Chapter 4: Troublesome Doors
Catherine woke to the sound of birdsong and the hush of conversation. The words were nonsensical and she was so comfy in her bed, but something warned her to pay attention.
“You may have lost your mouse, but at least I have brought you someone else as a replacement,” came the higher-pitched voice.
“They are hardly interchangeable, not with a curse like this” said the second voice, lower.
"Did you not notice a lack of feathers despite all the magic you used to save her heart?
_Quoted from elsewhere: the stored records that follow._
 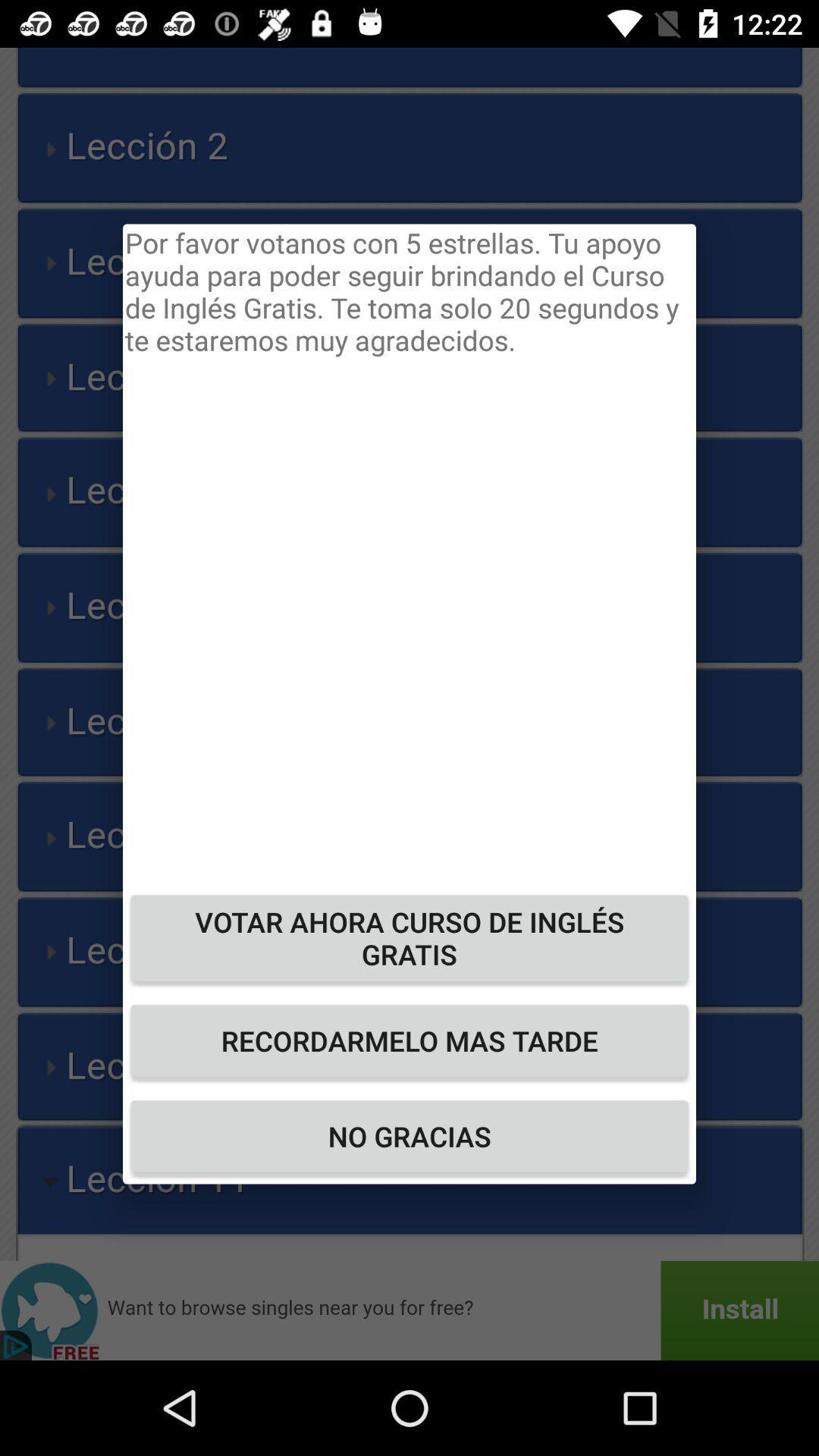 What do you see at coordinates (410, 937) in the screenshot?
I see `app below the por favor votanos app` at bounding box center [410, 937].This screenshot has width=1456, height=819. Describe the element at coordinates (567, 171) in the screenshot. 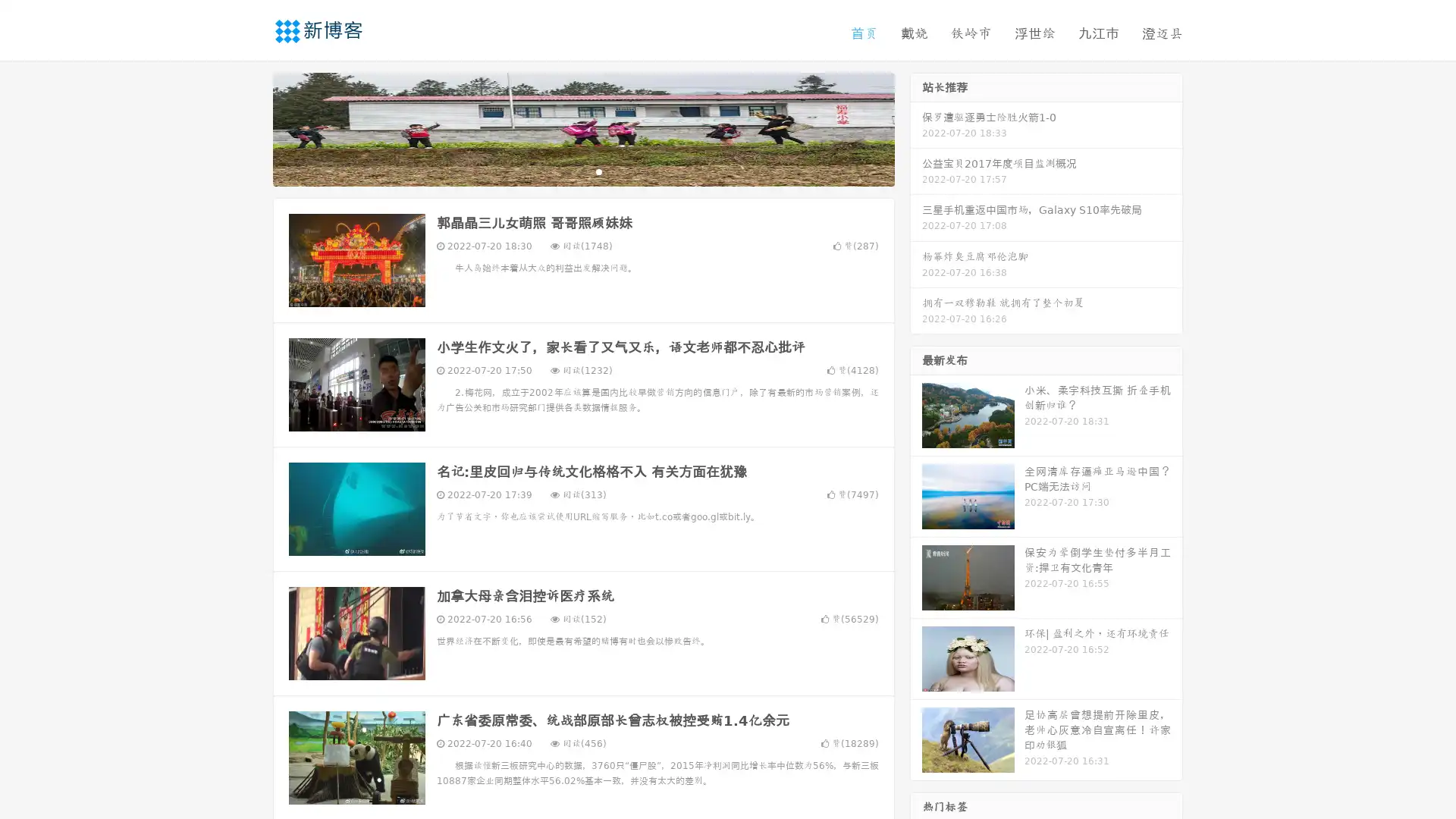

I see `Go to slide 1` at that location.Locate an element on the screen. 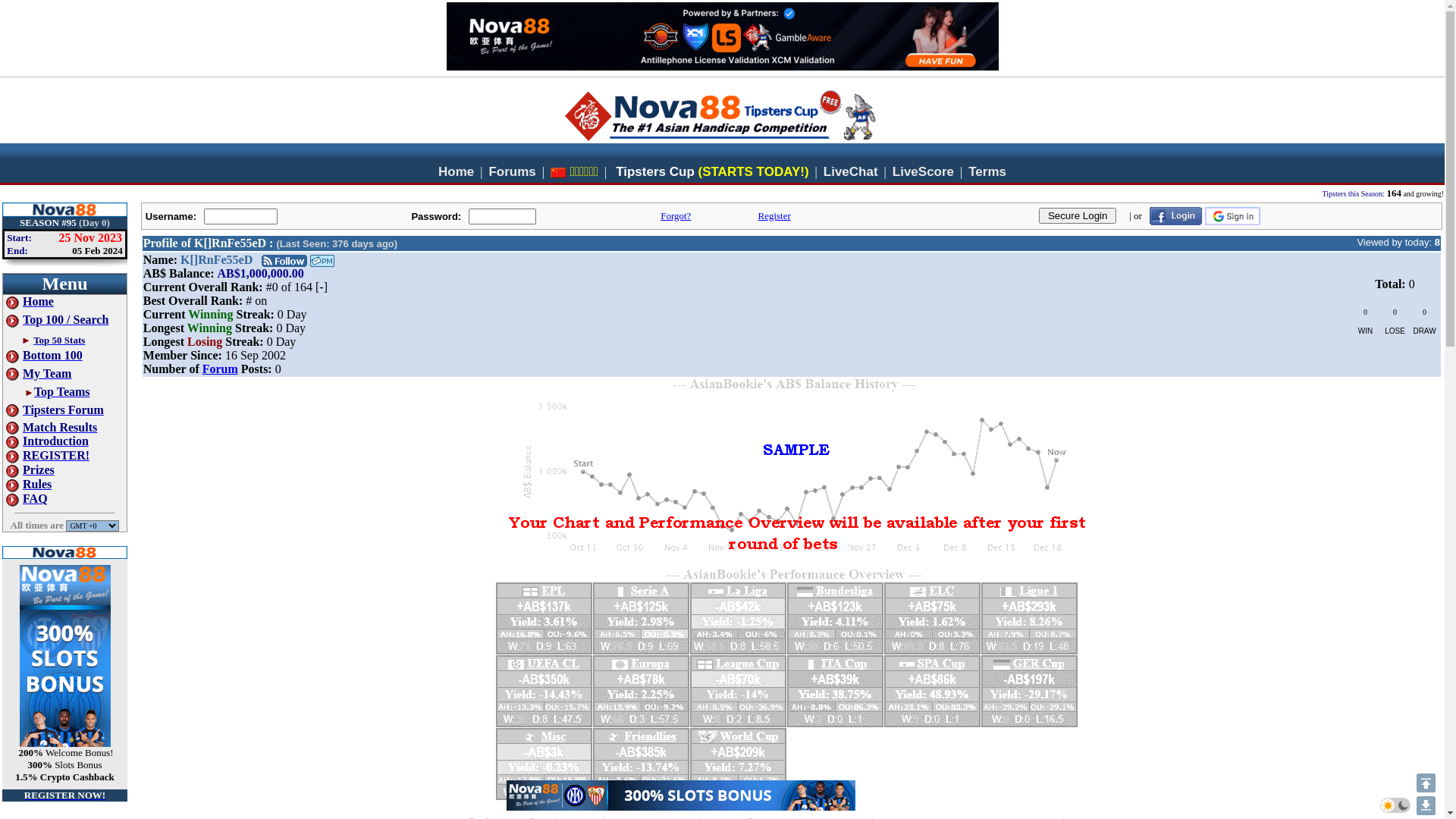 This screenshot has width=1456, height=819. 'Tipsters Forum' is located at coordinates (55, 410).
If you cannot find your first choice, Granny Bonnet at least has the advantage of being here."
“I have not given up on my little mouse just because it's been a few days. And even if I had, Granny is too old," came the gentle protest.
Once Catherine realized that the wizard and the demon were talking about her, all drowsiness drained away and she listened intently.
“I don't think she's very old.”
“Well, you're a fire demon. I'm sure your ideas of young or old are quite different from mine.”
“She is younger than --” The first voice stopped abruptly. With the sound of falling soot, the fire demon dropped into the tiny fireplace in Catherine's room.
“Are you awake, Bonnet?” inquired the demon.
“Yes,” said Catherine with a voice rusty from disuse. She pushed back the covers and sat up, feeling weak. “How long have I been sleeping? It feels like I've slept for weeks.”
At least the pain and the crushing fatigue were gone but she was a little nervous about getting out of bed when every limb felt like it had forgotten how to work.
“It's only been a few days,” answered the fire demon helpfully. “Let me tell the master that you're up.” With that, she leapt up the chimney and disappeared.
A few days! It was unbelievable at first but perhaps that was how the curse worked. She wriggled and stretched, waking up muscles that had apparently had a small hibernation. As she swung her legs to the floor, Eleanor appeared in miniature again in the fireplace.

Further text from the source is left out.